Verified incidents involving Fulani herdsmen between 1997 and 2011.

Verified incidents involving Fulani herdsmen between 1997 and 2011.

When we compare this with the four-year period between 2011 to 2015, we see a marked difference. In this time period, there were 371 incidents, with the bulk being in the Middle-Belt and North-West. By this time, the attacks had also reached the South-South and the South-East, with a sprinkling in the South-West, particularly in the westernmost parts of Oyo State.

In 2015, there were no attacks in the North East and North West. All the attacks were in the Middle-Belt and South-East, with a single incident in the South-West. Some of their stories were told in our October 2015 report, Terror In The Food Basket.

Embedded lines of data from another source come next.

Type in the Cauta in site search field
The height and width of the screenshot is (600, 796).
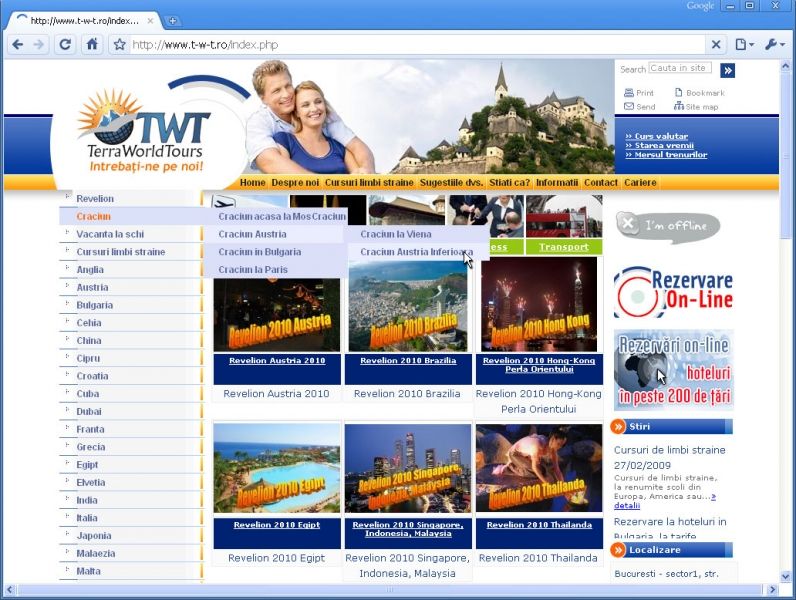(x=680, y=69)
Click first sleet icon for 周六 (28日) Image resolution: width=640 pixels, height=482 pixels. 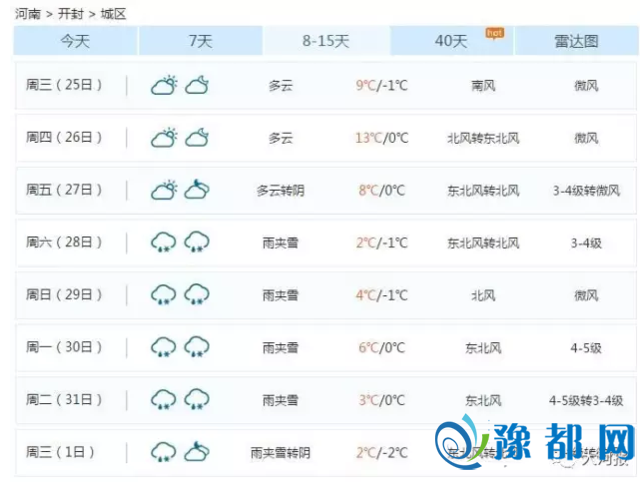(x=164, y=242)
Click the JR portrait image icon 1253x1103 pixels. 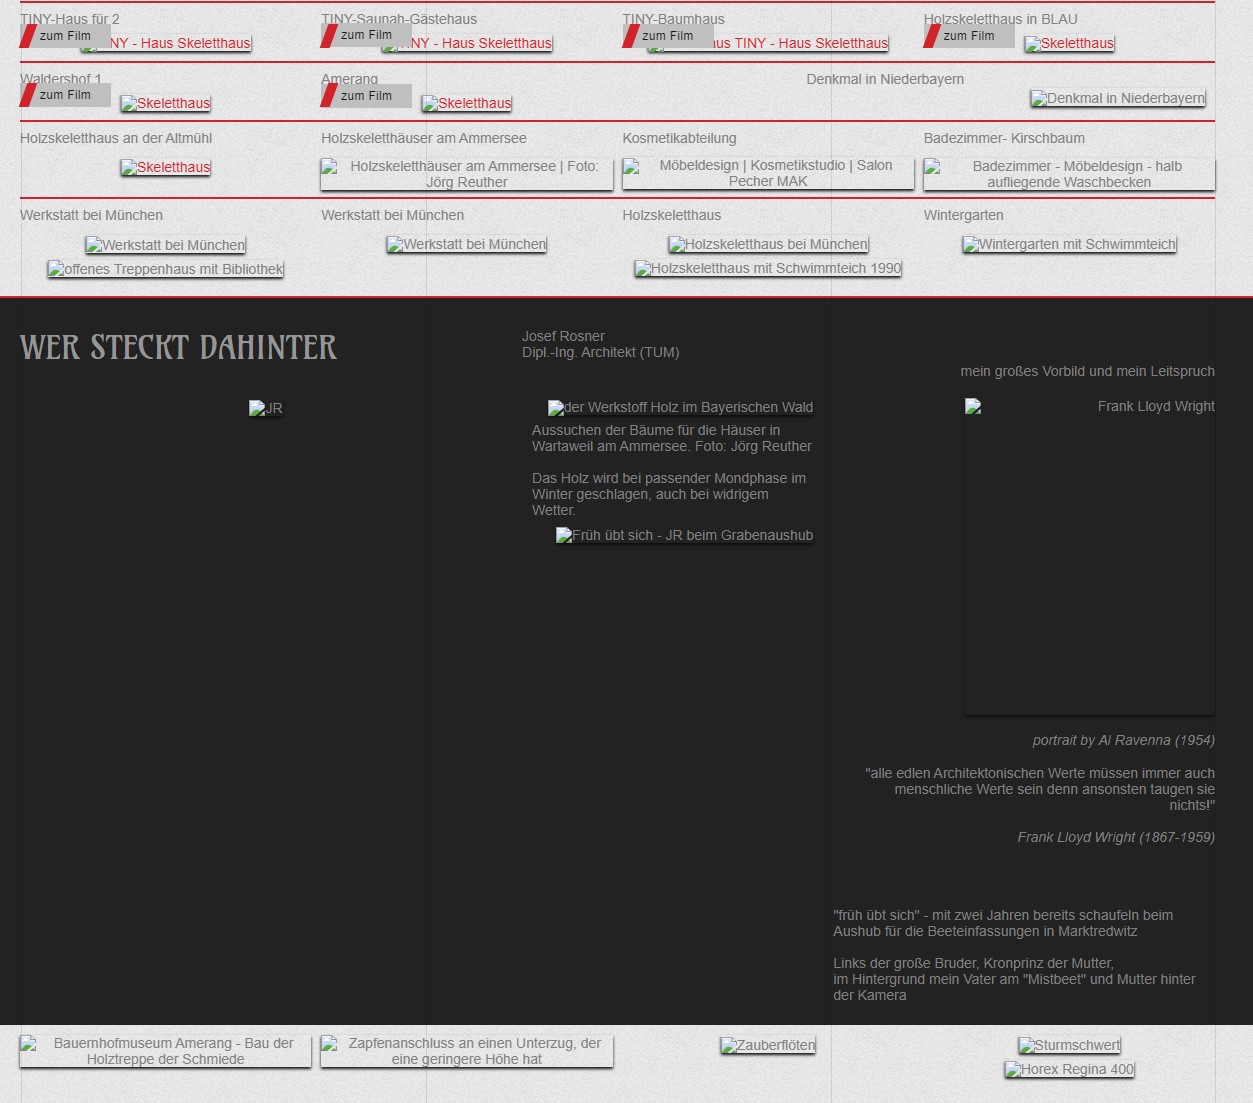tap(265, 408)
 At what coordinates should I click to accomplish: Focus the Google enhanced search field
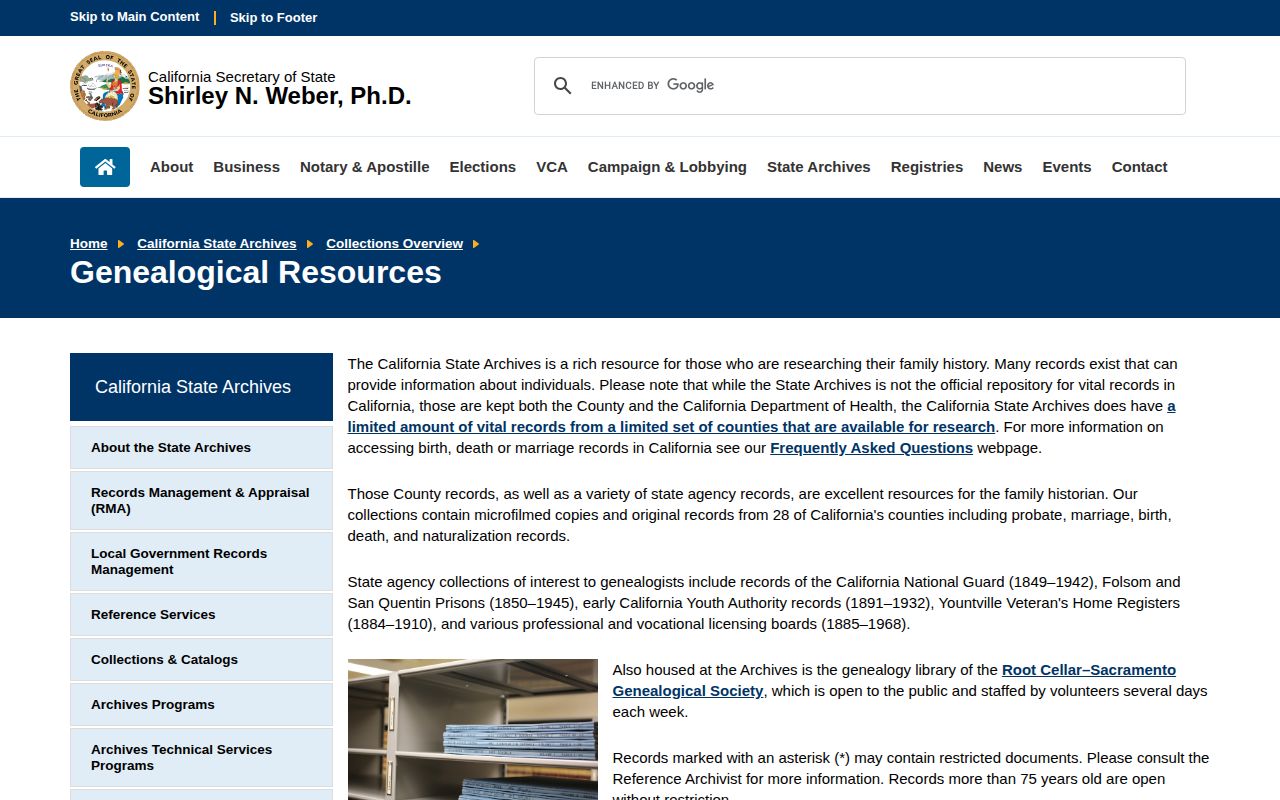point(880,86)
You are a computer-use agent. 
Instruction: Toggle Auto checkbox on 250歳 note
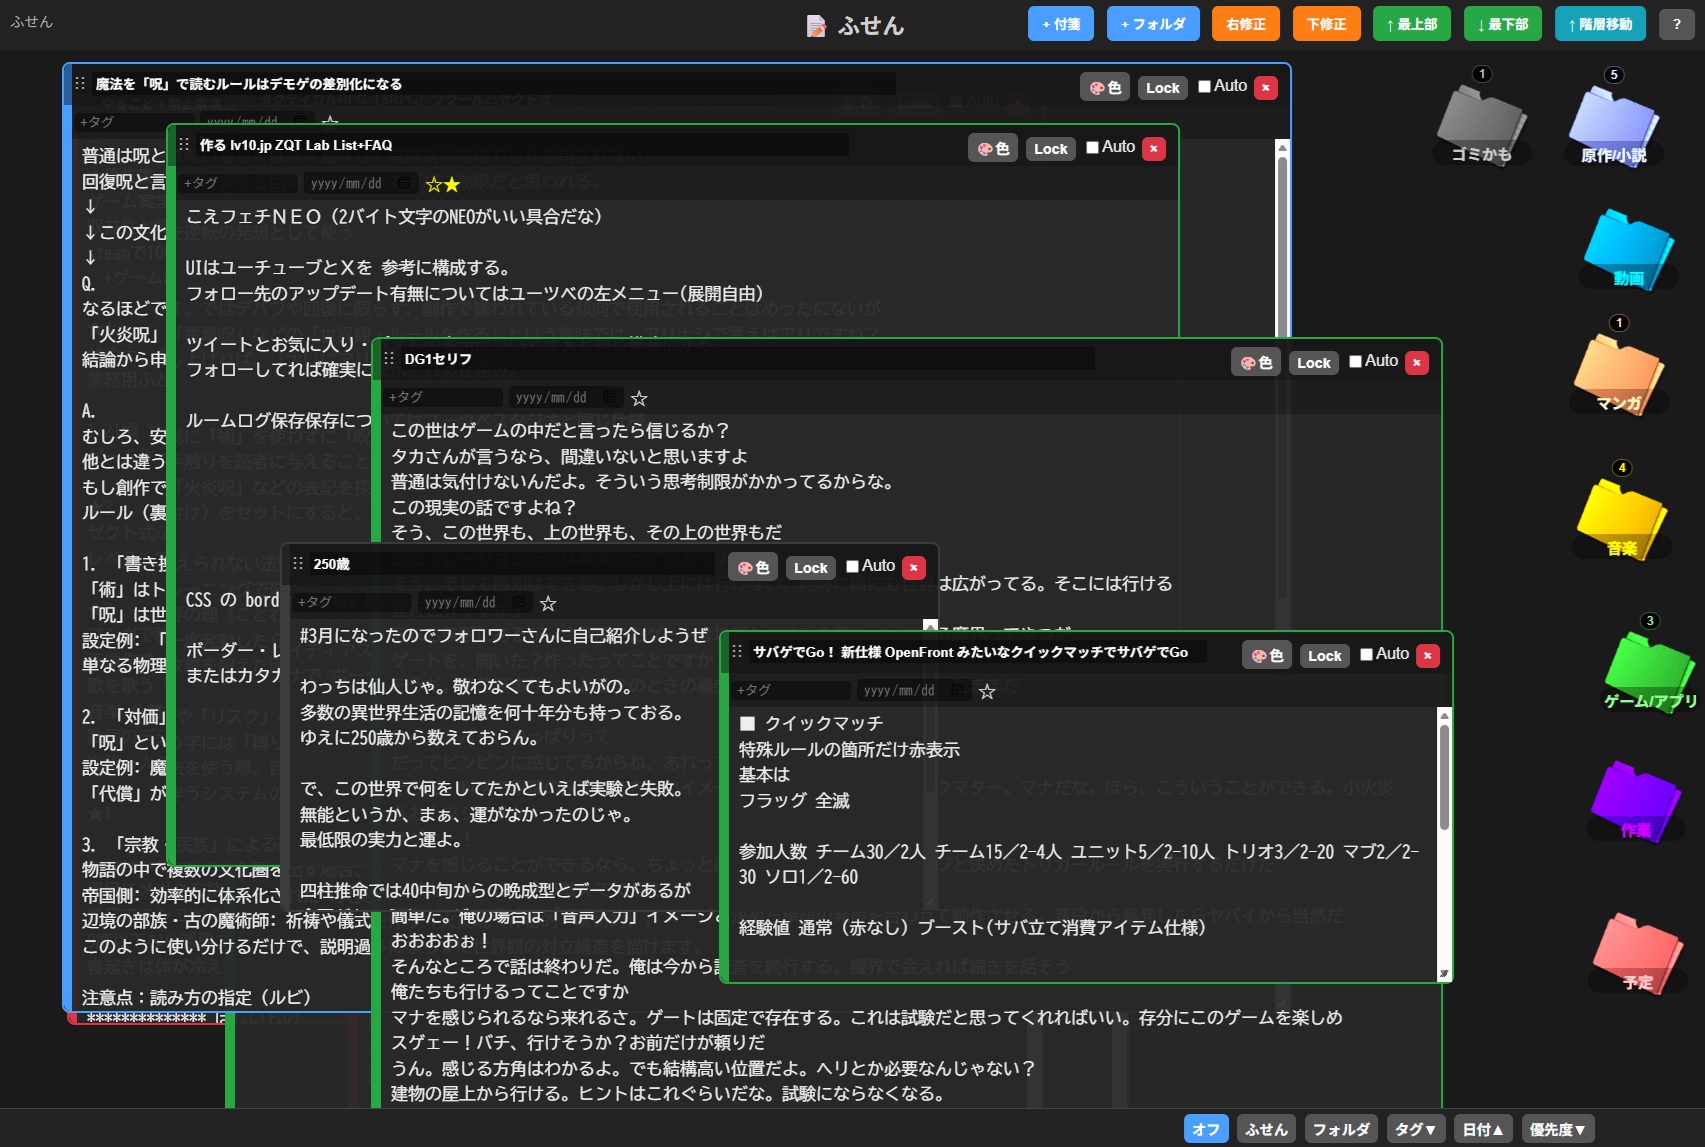click(852, 566)
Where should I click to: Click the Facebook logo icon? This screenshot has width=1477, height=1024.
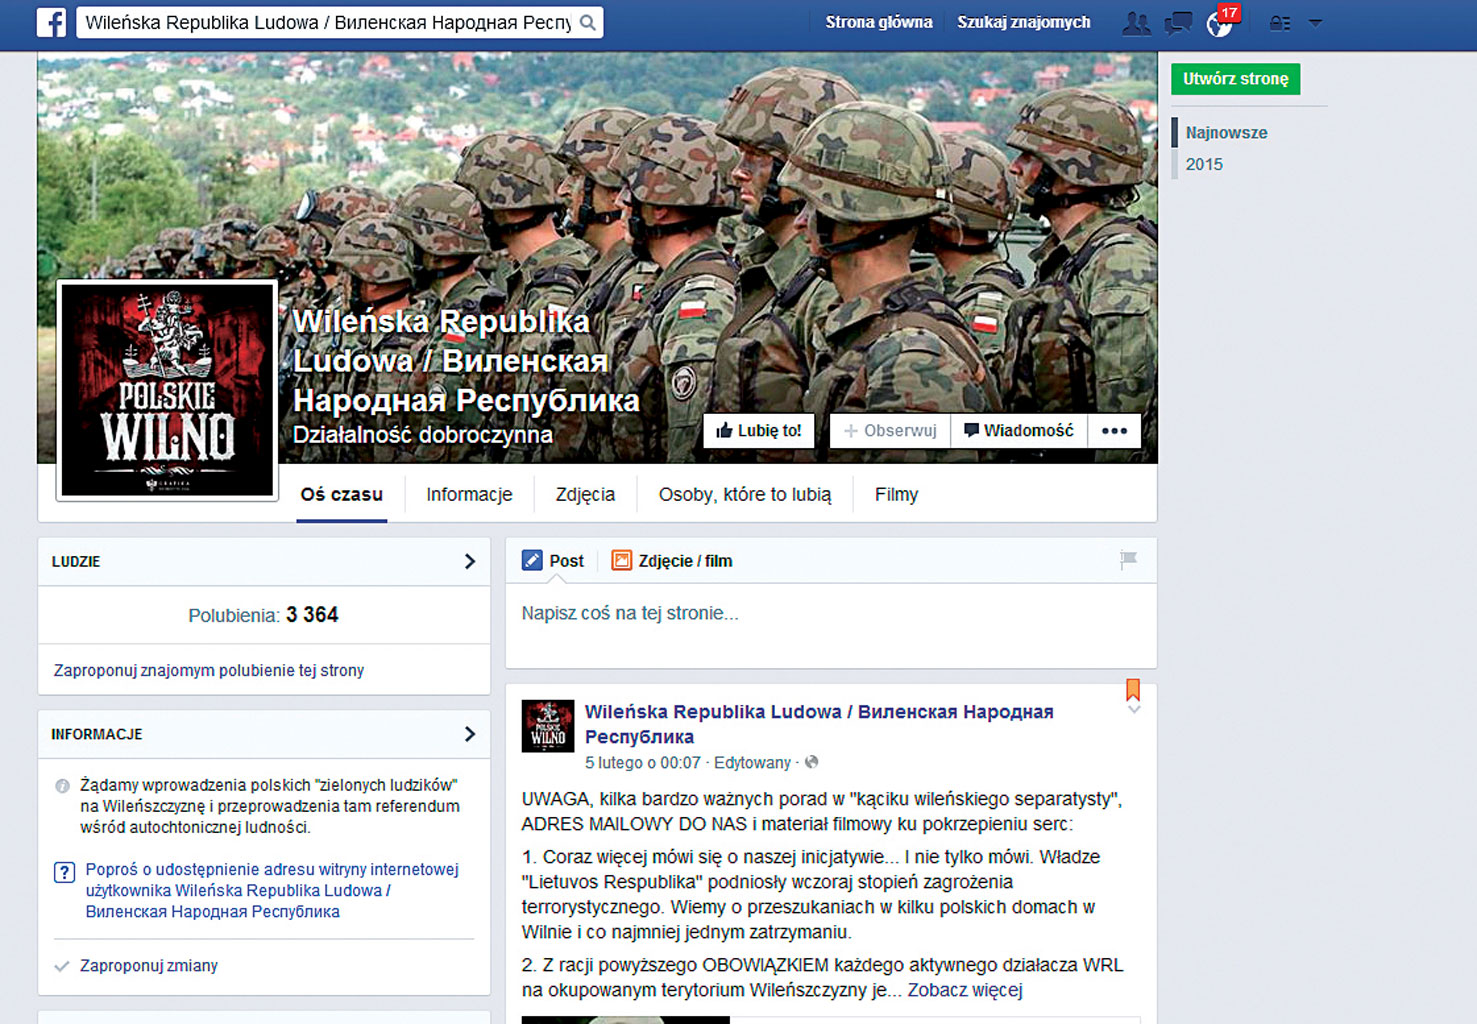click(x=51, y=22)
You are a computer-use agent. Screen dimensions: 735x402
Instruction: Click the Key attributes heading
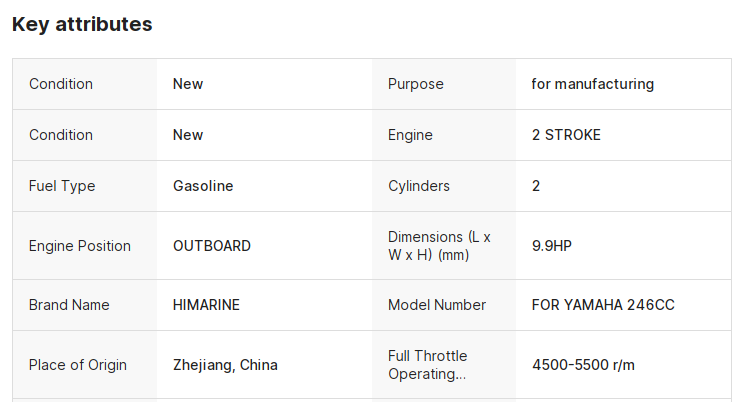point(82,24)
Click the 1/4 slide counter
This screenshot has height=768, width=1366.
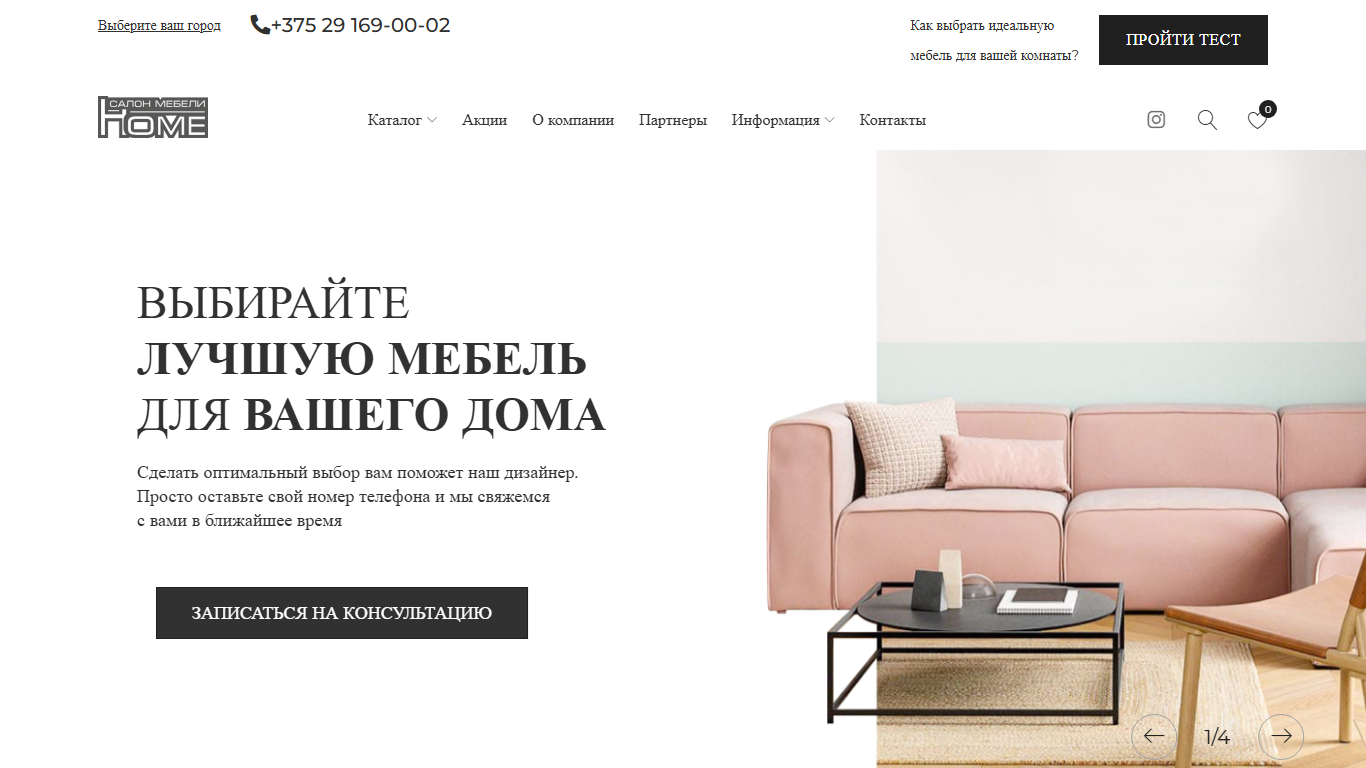point(1217,738)
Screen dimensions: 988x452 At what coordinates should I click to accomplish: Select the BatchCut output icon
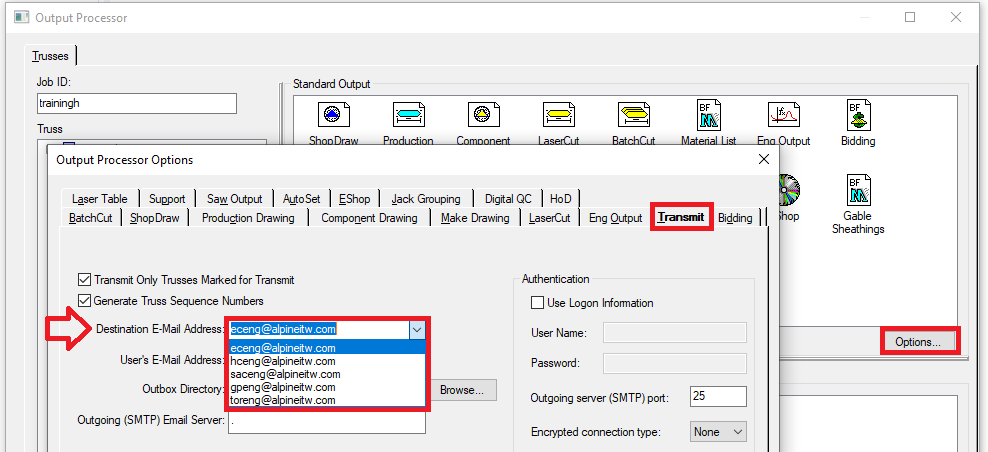[x=633, y=115]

The total number of reported incidents between 1997 and 2015 was 461, with the vast majority occurring between 2011 and 2015, in the Middle-Belt, South-East and South-South. In 2015, it was recorded that there were more casualties from herdsmen violence than from Boko Haram. It clearly shows that the most potent threat to the existential continuity of the Nigerian state has shifted from Boko Haram to the rampaging Fulani herdsmen. In 2016, there have been twenty-one attacks that SBM Intelligence has been able to independently verify, with the number of victims stand between 526 and 820.

Verified incidents involving Fulani herdsmen between 1997 and 2015.

Verified incidents involving Fulani herdsmen between 1997 and 2015.

However, the response from the government and the security institutions do not show a clear understanding of this fact. Worse, they show a lack of will to pursue the protection of Nigerians from this threat as has been shown for the Boko Haram insurgency. This has emboldened the herdsmen and has won more and more to their cause. Success in their rampaging endeavours has granted increasing legitimacy to their methods amongst those who might have remained antagonistic to such violence within their ranks.

The scale, spread and frequency of the attacks, as well as the near methodical manner in which the communities are wiped out, pacified and the sequence in which it is being carried out speaks to a higher degree of planning and organisation than the government is willing to acknowledge. It is dangerous to refuse to acknowledge this, as our recent experience with Boko Haram has shown. It takes only a little nudge forward for what we see as marauders of civilian targets to begin to take on whole army formations. By then, it will be a lot more difficult to defeat them, at a considerable cost in men, finances and logistics to the Nigerian state.

It also speaks to the value placed on the Nigerian life by the government, where a group of people kills other Nigerians with impunity, openly justify the killings as retaliation for grievances of cattle theft and the government does little or nothing to punish the killers or put an end to the killings. The number one thing that legitimises a government is the ability to protect the life of its citizens.

A video obtained by SBM Intelligence showed boats of fully armed men crossing the River Benue en-route the Agatu attack. According to analysts consulted by us, the men in the video spoke Fulfude, Hausa, Gurma and Zarma, the last two being languages indigenous to Nigeria’s northern neighbour, the Republic of Niger. This lends weight to the belief that a lot of these attacks are being carried out by people foreign to Nigeria, and questions the ability of our security services to police our country, given how far inland this river crossing took place. The distance between the suspected crossing point and the nearest border crossing in Katsina is 802 km!

The video was made on the morning of the Agatu attack, by one of the attackers. The same man took part in the Logo attack two weeks later where he was killed and the video was found on a mobile phone retrieved from his body. That such a large body of armed men can move around within the country is an indictment on the security and intelligence services.

Something, beyond rhetoric, has to be done about these incessant attacks on peaceful natives going about their lawful duties, and it is only the authorities that can grant that succour to the people.